A kailyard in Scots terminology is a sort of small cabbage patch or kitchen garden, usually adjacent to a cottage; appropriately, Maclaren’s book is full of sentimental, idyllic images of Scottish country life. To the Modernists like MacDiarmid, 'kailyardism' was the result of centuries of oppression and Anglicisation; Scots literature, which had produced in Scotland before the Reformation poets like Dunbar and Douglas, whose interests were wide ranging, international, and highly refined, had become under English hegemony nothing more than a curiosity. Quaint little verses like Burns's 'My Luve is like a red red rose,' were published to delight ladies in Edinburgh and London, who no doubt felt a delightful frisson at the thought of being carried away by a rugged, red-bearded Highlander.

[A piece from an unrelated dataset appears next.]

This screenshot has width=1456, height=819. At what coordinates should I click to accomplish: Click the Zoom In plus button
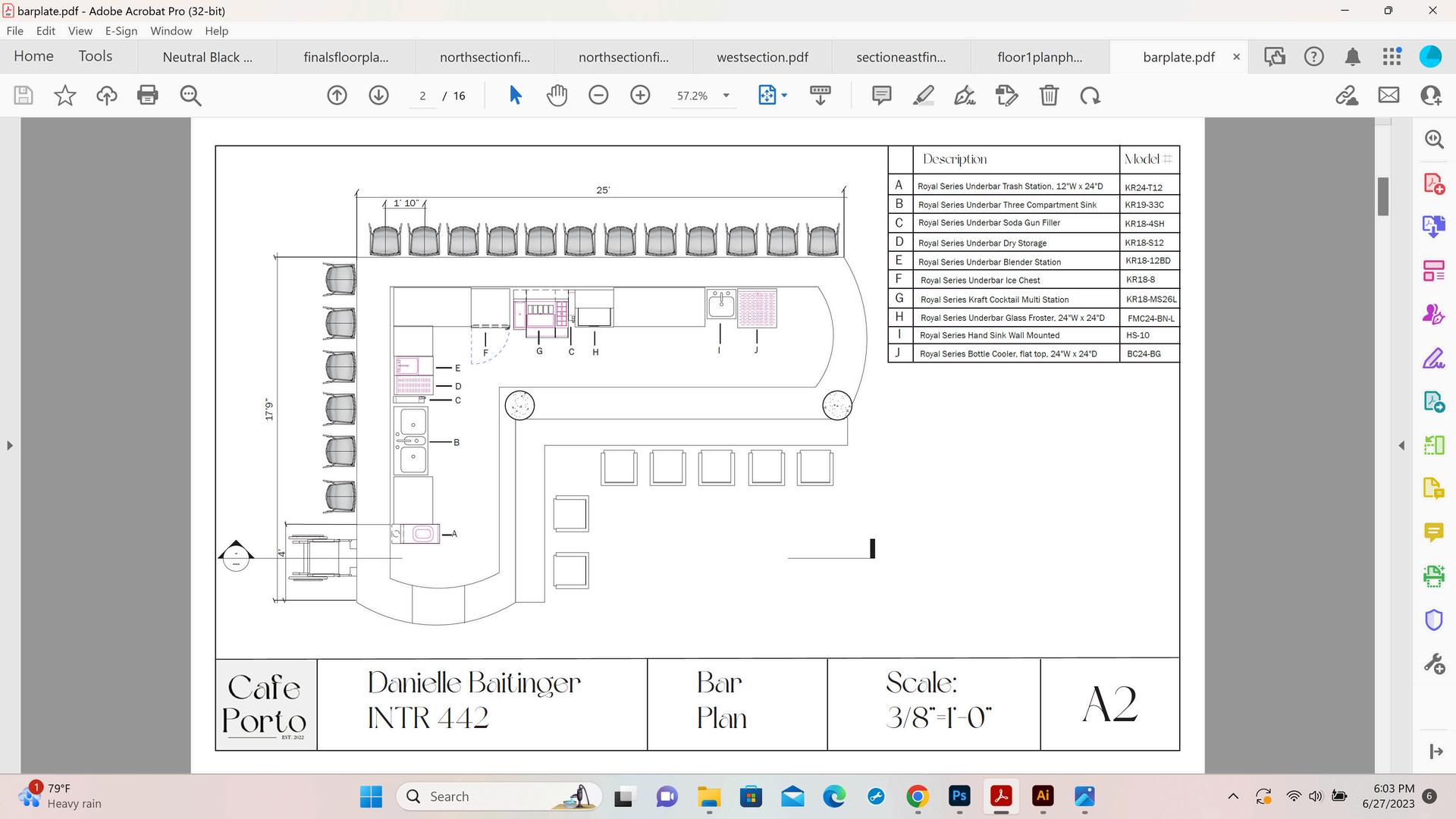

The 'Scottish Renaissance' of the 1920s (so called by a French reviewer) aimed to overcome this parochialism by developing a Scots literature that was engaged with developments on the Continent and the work of giants like Eliot and Pound. The most famous poem to result from this effort was MacDiarmid’s A Drunk Man Looks at the Thistle, published in 1926. The poem is hard to read if you are Scottish, almost impossible if you are not, but its depth of thought and feeling is undeniable. No bonnie lassies or kirkyard jigs here. Instead, we get reflections on sexual, sociological, political, and theological problems, wherein the works of Dante, Dostoyevsky and Nietzsche are referenced, and scathing passages like the following:
‘But what’s the meanin’, what’s the sense?’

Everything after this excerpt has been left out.